Followed by n_examples examples, each has two lines:

example_ind example_words
word_ind0 word_count0 word_ind1 word_count1 ...

Comprehensive Example

  1. Data. We have pre-processed a corpus of wikipedia articles containing 1000 train articles, 500 validation and, 500 test articles. The data are available in folder wikpedia

  2. Configuration file. The configuration file will be read by def and contains all options regarding the model to be trained (e.g., number of layers, size of layers, distribution of global and local variables). Example configuration for the wikipedia dataset is available in folder wikipedia. Note that this file will look for the dataset in a directory specified by the WIKIPEDIA_DEF environment variable.
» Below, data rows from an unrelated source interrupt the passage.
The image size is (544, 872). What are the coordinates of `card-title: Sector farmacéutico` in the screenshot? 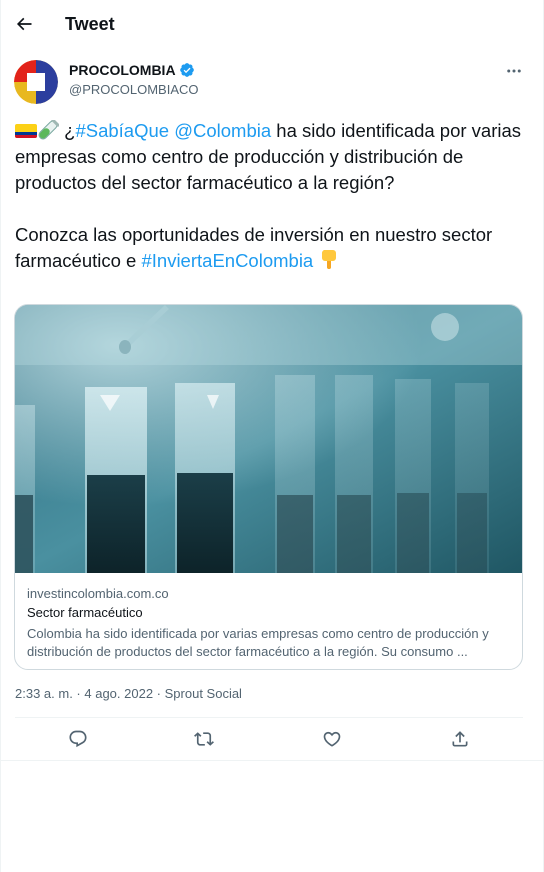 It's located at (85, 612).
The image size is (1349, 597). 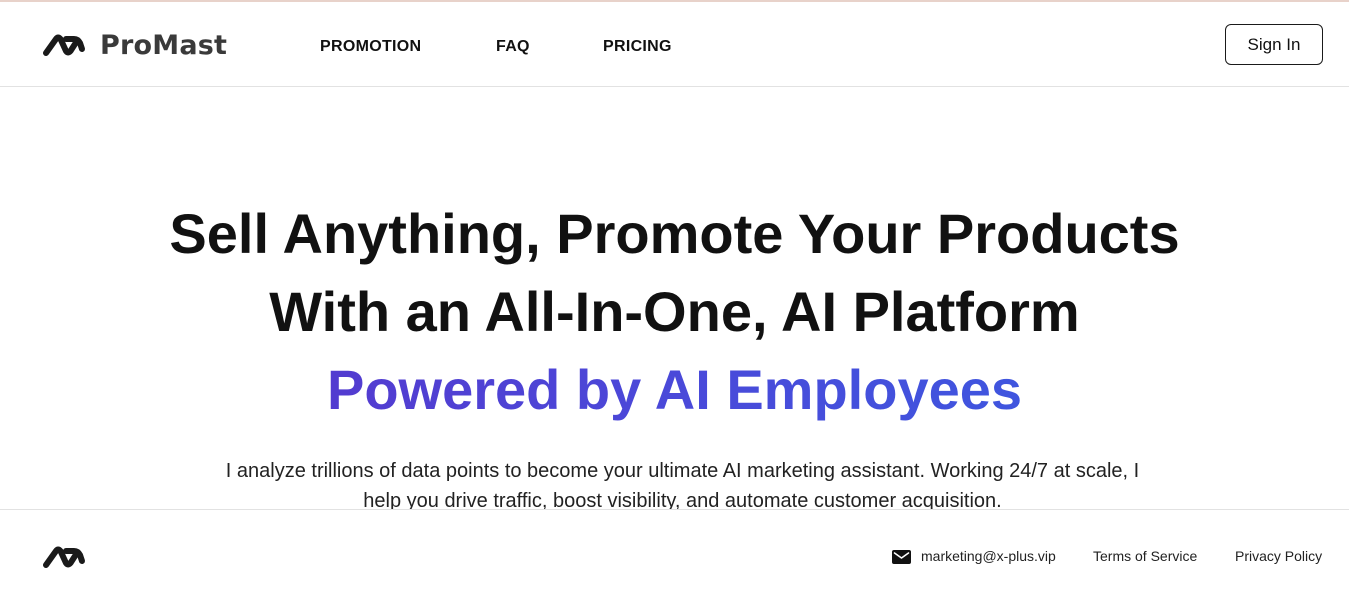 I want to click on nav-promotion: PROMOTION, so click(x=370, y=47).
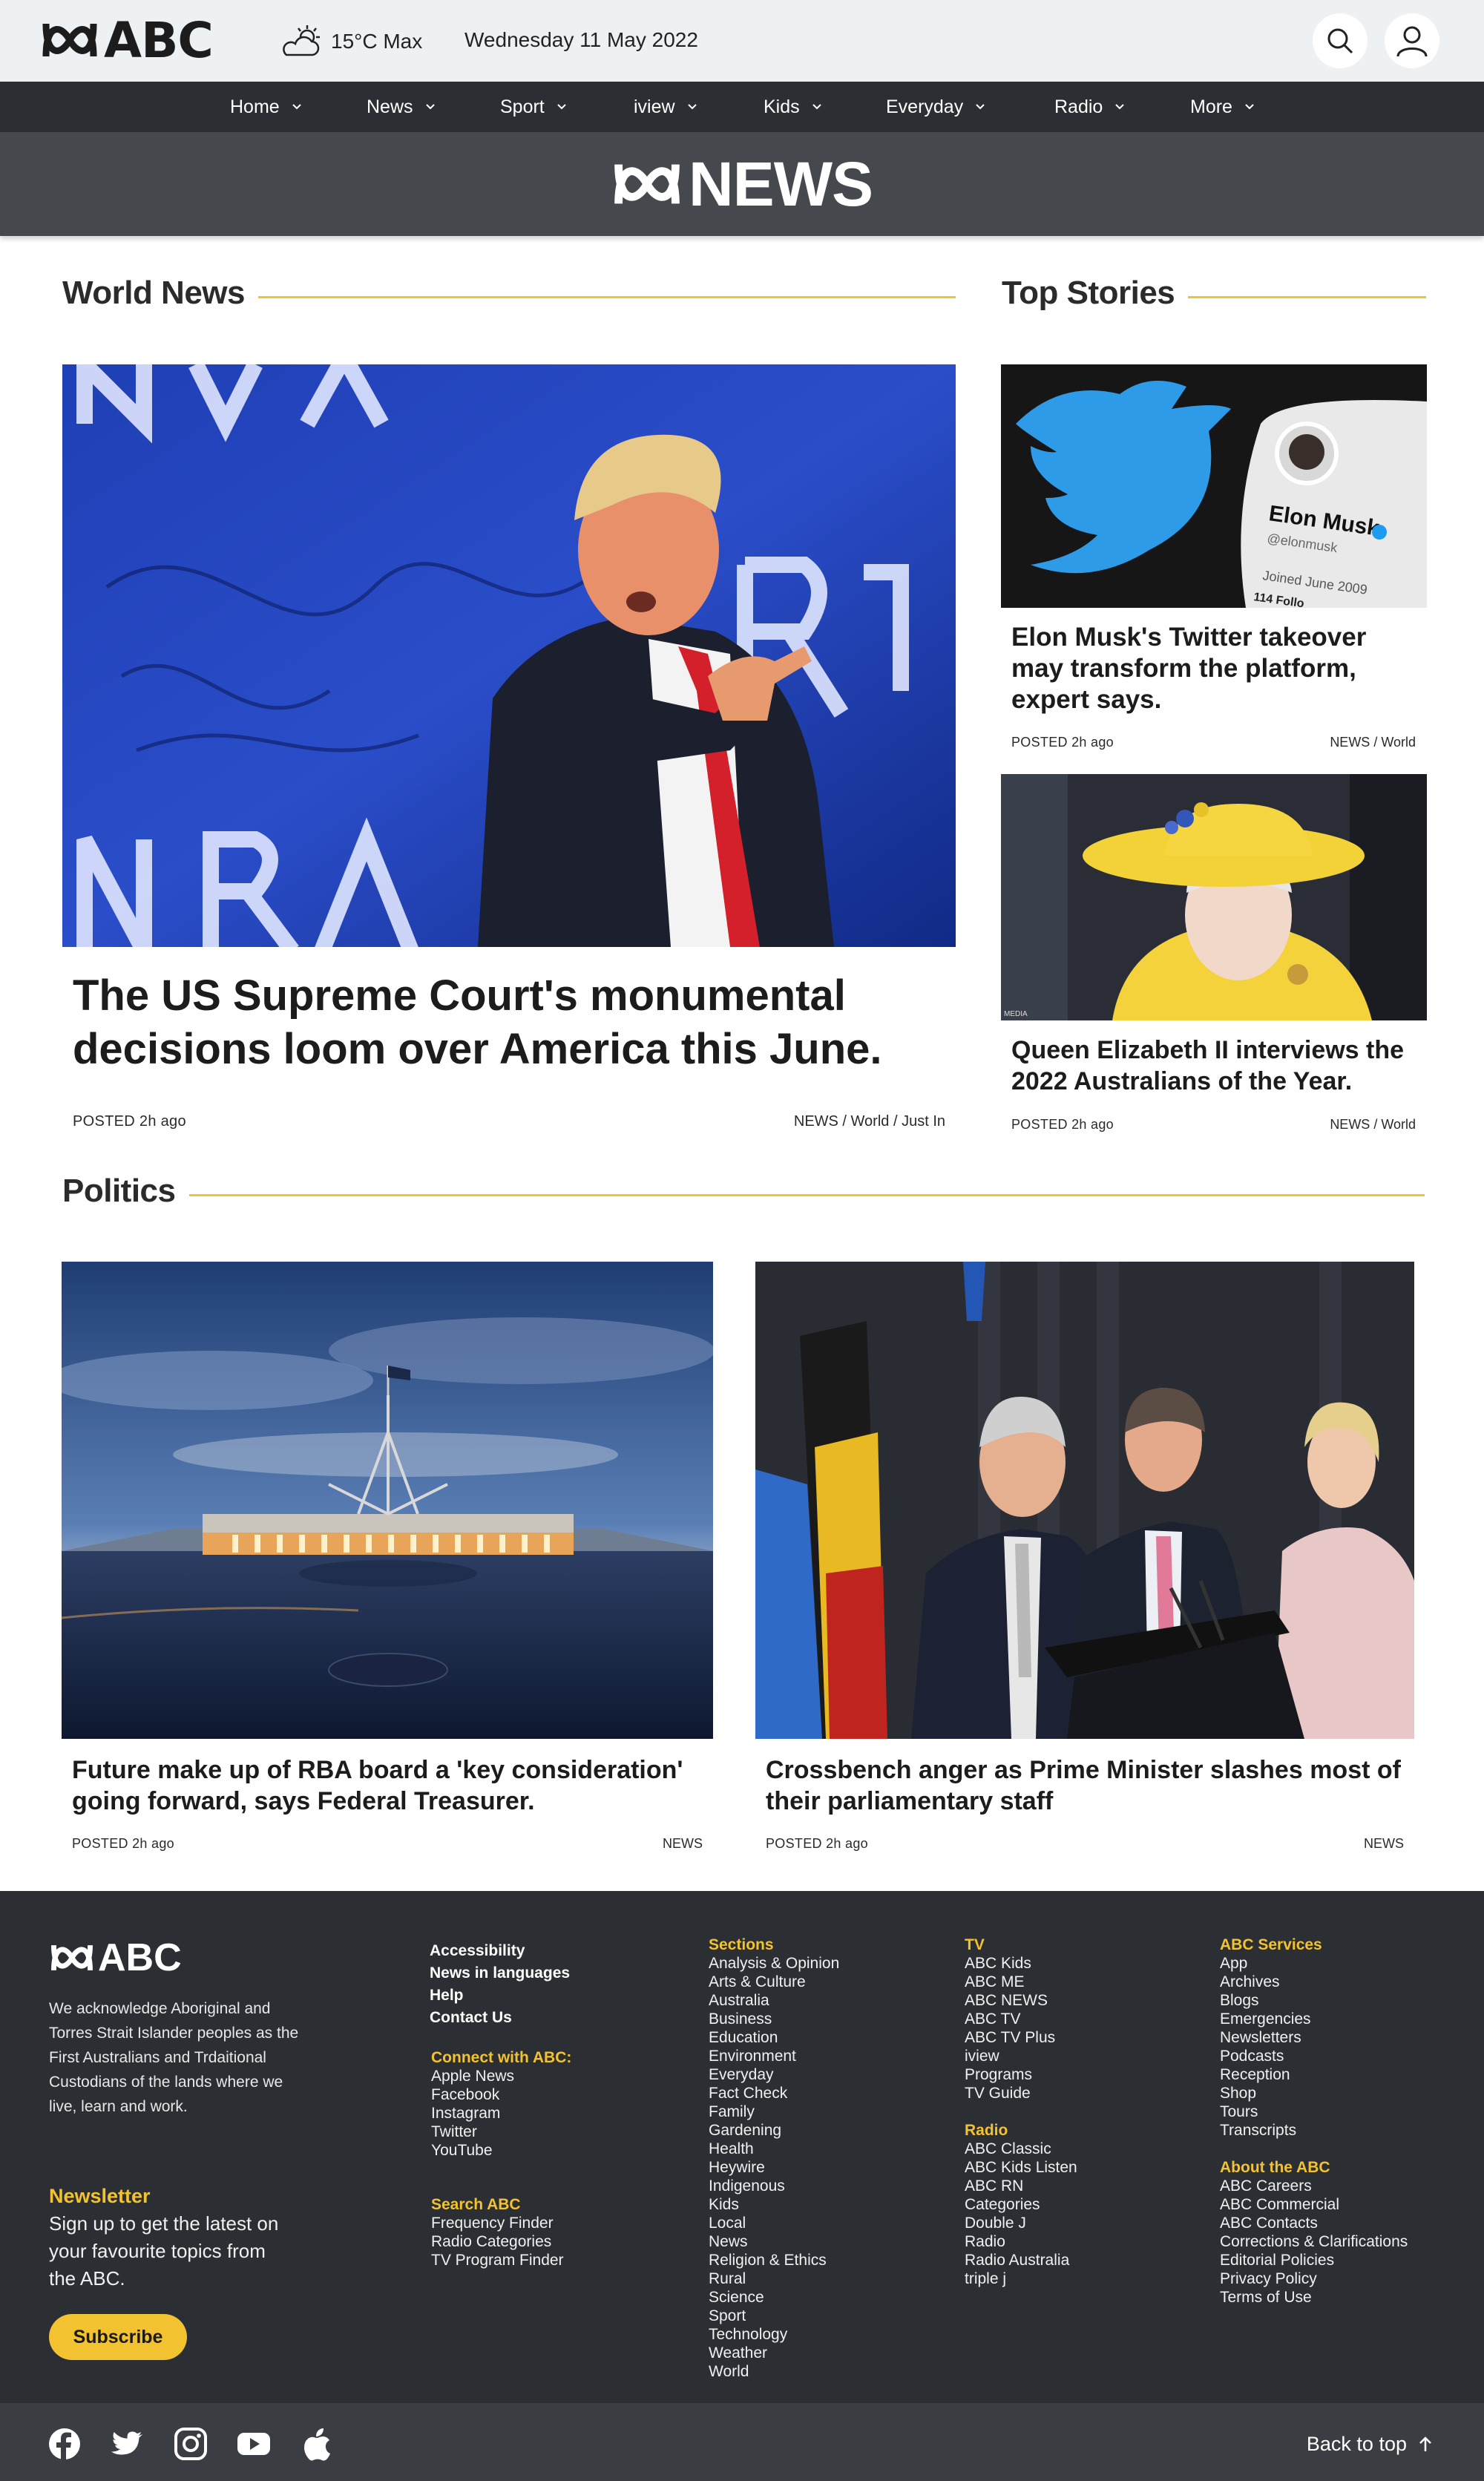  What do you see at coordinates (1314, 2204) in the screenshot?
I see `footer-link: ABC Commercial` at bounding box center [1314, 2204].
  3. Running. Here is an example invocation:

cd deep-exponential-families
# define environment variable used in def_wikipedia_50_25_10.ini
export WIKIPEDIA_DEF=`pwd`/wikipedia
./build/def_main --v=3 --folder=experiments/def_wikipedia --algo=rmsprop --rho=.2 --samples=64 --max_examples=1000000 --model=wikipedia/def_wikipedia_50_25_10.ini --batch=10000 --batch_order=rand --threads=5 --test_interval=5 --iter=2000

The above settings (including the values provided in the configuration file) are the ones we used in the paper. We have found these settings to be useful across several datasets.

Topic visualization

We show some of the tools that we have used to explore the def fits in this DEF IPython Notebook.